Star World, your ignorance and prejudice make me sick.  I feel so sorry for LGBT Asians, that any reference of them or acknowledgment of their existence is immediately censored, blurred, clipped, and deleted away.  You, and every other network in Asia, promote the idea that their very existence is shameful and threatening; something to be hidden and denied.

You're unprofessional, discriminatory, and, in the opinion of this heterosexual European, you're disgusting.  YOU are what's shameful; not the millions of LGBT Asians whose oppression you actively support.


Friday, January 7, 2011

According to the Brain: Love is Love

Gay or straight, female or male -- the brain activity connected to romantic love is the same.

A new study out of UCLA shows that love doesn't discriminate... at least not when it comes to brain activity.  In the study, 24 volunteers were connected to an fMRI machine and asked to look at pictures of their sweethearts.  They were then shown pictures of people of the same gender as their partner, but no romantic connection was shown.

The participants ranged in age from 19 to 47, and the study was conducted half and half between men and women, some gay some straight.  The common denominator was that all reported to be very much in love with their partner.

Measurement results showed that all groups had an identical pattern of activity in the brain.  Especially active areas were the hypothalamus, the ventral tegmental area, caudate nucleus and putamen -- areas of intense neurotransmitter activity stimulated by dopamine.

Dopamine has varying degrees of significance in the regulation of emotions, and how we relate to others. Love not only enhances the activity in key areas of the brain, but it also disables most of the cerebral cortex.  Among the areas which calm down when you look at your significant other, are sections of the temporal lobe, parietal lobe and frontal lobe.

According to Professor Semir Zeki, one of the researchers behind the study, "Passionate romantic love is usually triggered by something visually, and is an immersive and disorienting state.  Previous studies have shown that no matter how complex this feeling is, it appeals only to a few areas in the brain.
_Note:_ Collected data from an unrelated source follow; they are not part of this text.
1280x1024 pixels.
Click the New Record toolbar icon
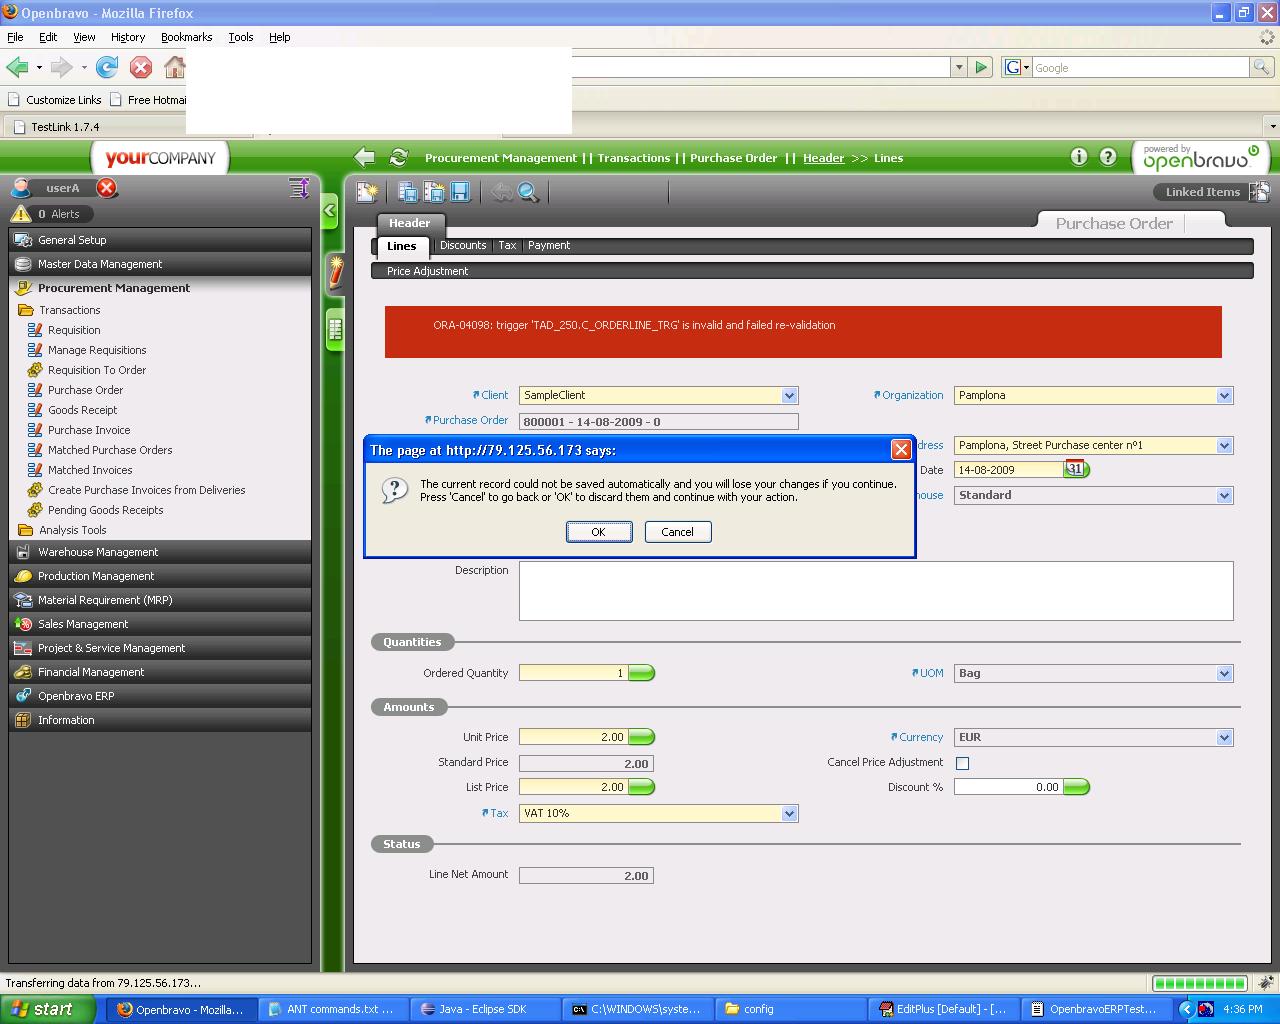[367, 192]
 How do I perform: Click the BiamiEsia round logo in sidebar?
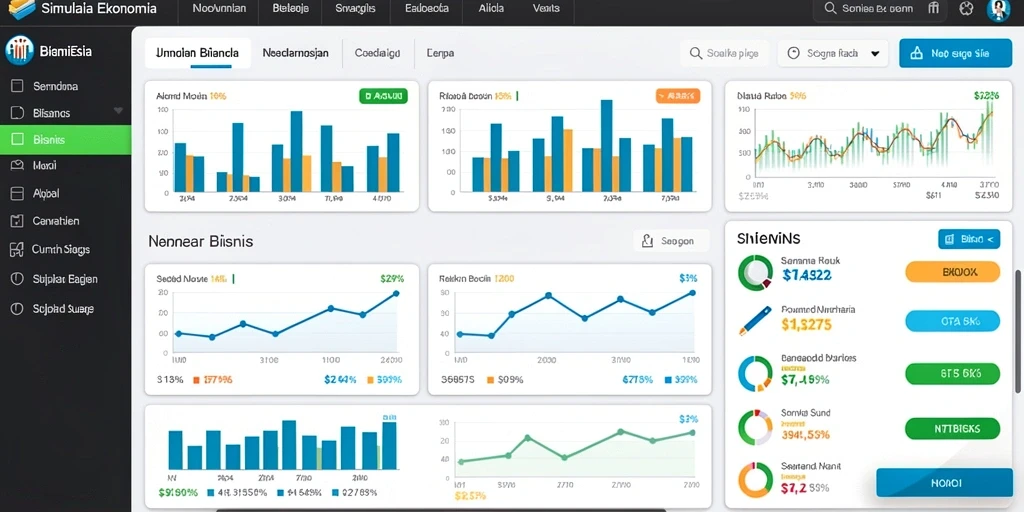19,51
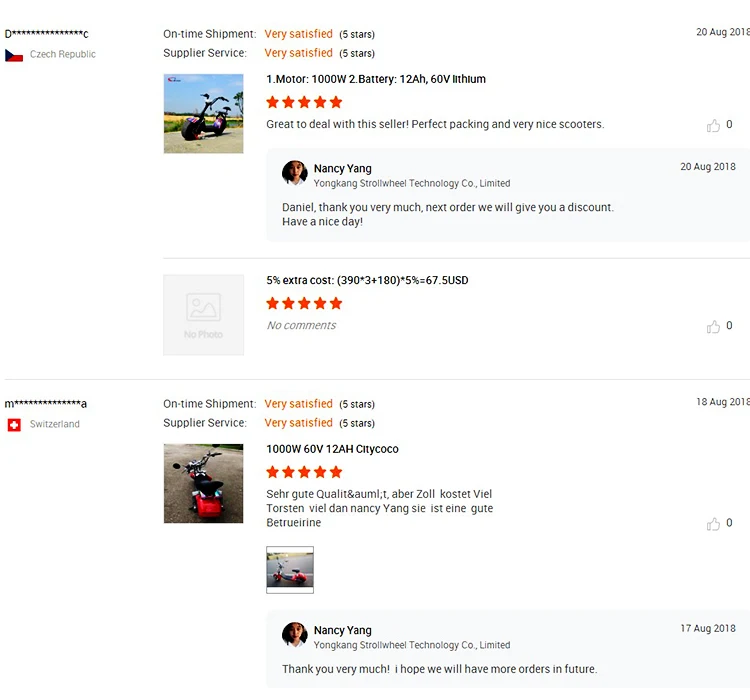Click the Switzerland flag icon
Screen dimensions: 750x700
pyautogui.click(x=14, y=425)
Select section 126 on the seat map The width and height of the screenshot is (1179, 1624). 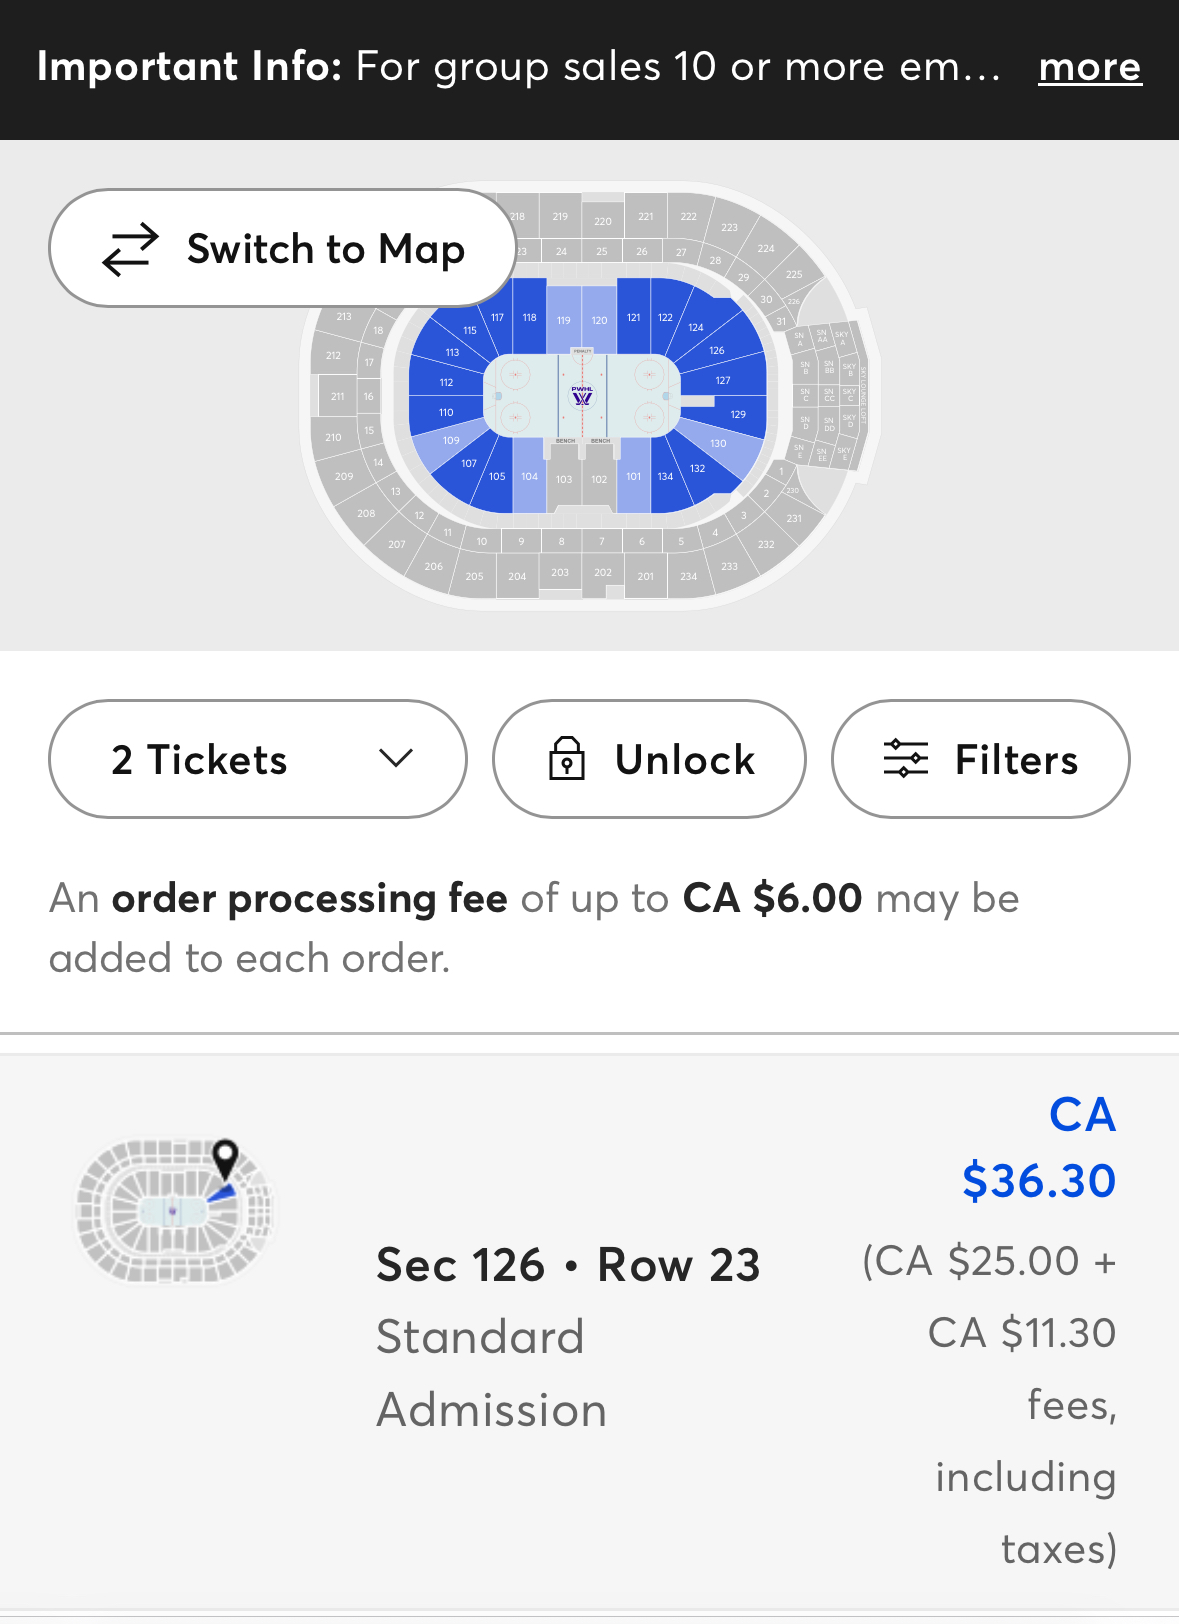point(717,350)
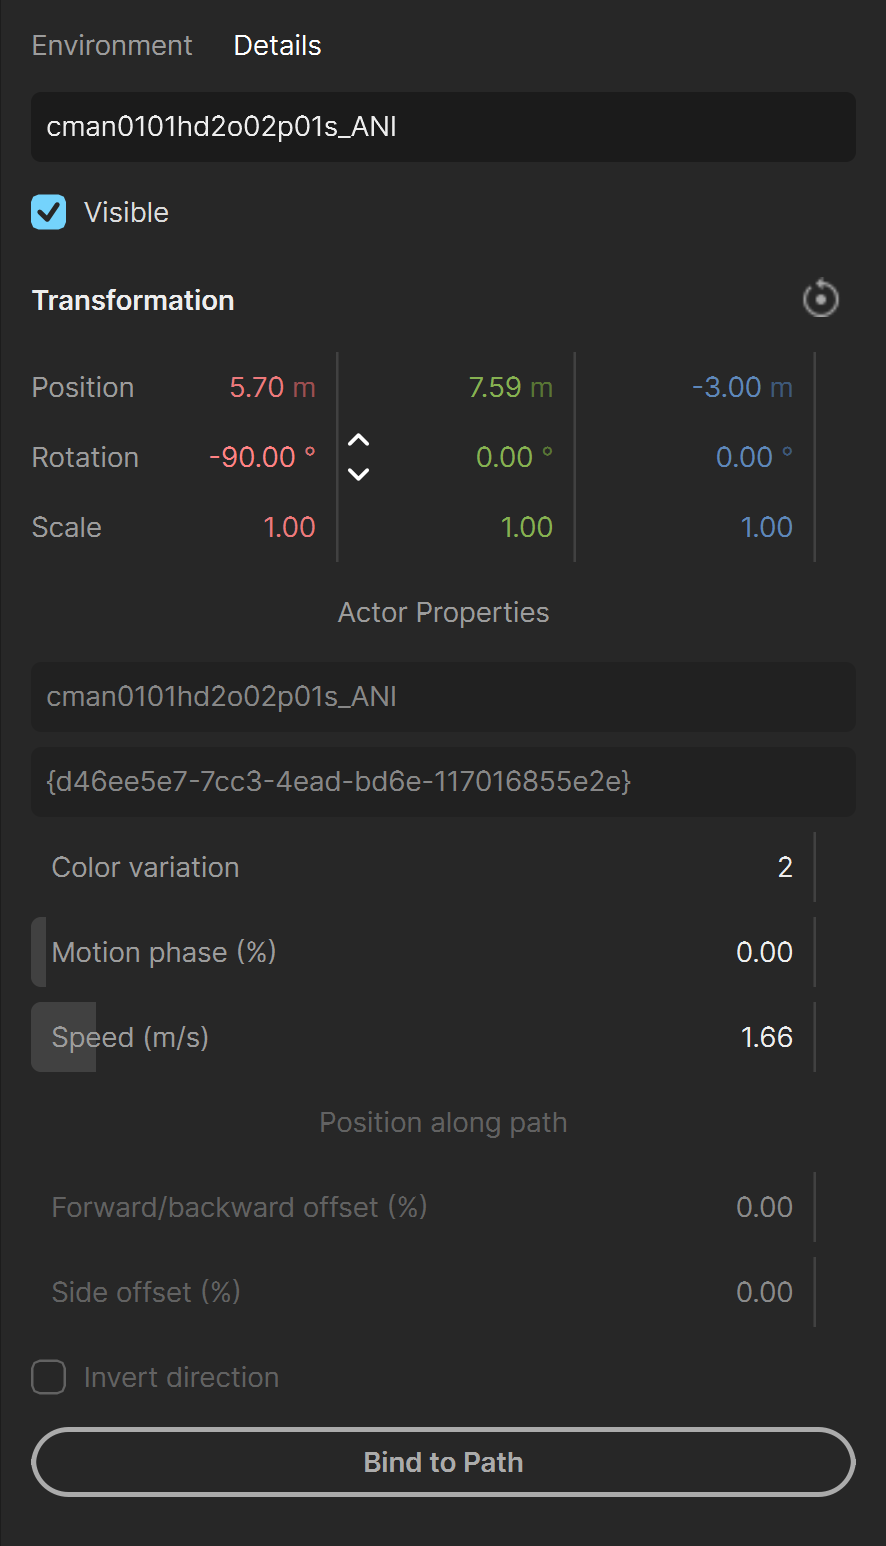Adjust the Speed (m/s) slider
Viewport: 886px width, 1546px height.
tap(423, 1037)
This enabled Zeki and his colleagues to conclude that it would be easy to spot any differences between gender or sexual orientation -- differences they did not find.

Yet another example, thanks to modern science, that the brain sets sexual orientation, and that the romance experienced in same-sex love is identical in strength and innateness to opposite-sex love.  According to the brain:  Love is love.

Ref. report on www.forskning.no


Sunday, January 2, 2011

Optimism in 2011

The equality glass is certainly half full, and things are getting better all the time.  Here are some key places on the equal rights front to watch in 2011:

NEPAL.  Upon completion of its new constitution by 28 May, 2011, same-sex marriage will become legal for the first time ever in an Asian country, in Nepal.  Fingers are crossed that they will actually have the constitution ratified by that time; they missed their last proposed deadline for completion, which was supposed to be June 2010.  I always thought progressive Taiwan would be the first in Asia to have marriage equality, but sorry Taiwan, you're getting passed over by Nepal!

FINLAND.  Finland, which has already had a strong civil partnership law since 2002, has announced it will be submitting a marriage equality bill in the Eduskunta -- its national legislature -- after the April 2011 elections (for the autumn 2011 session).  If all goes smoothly (and it likely will because a majority of Finnish parties support the measure), marriage equality will be signed into law by winter of 2011 or early 2012.  Finland would then join its Scandinavian neighbors Sweden, Norway, and Iceland, which already have marriage equality.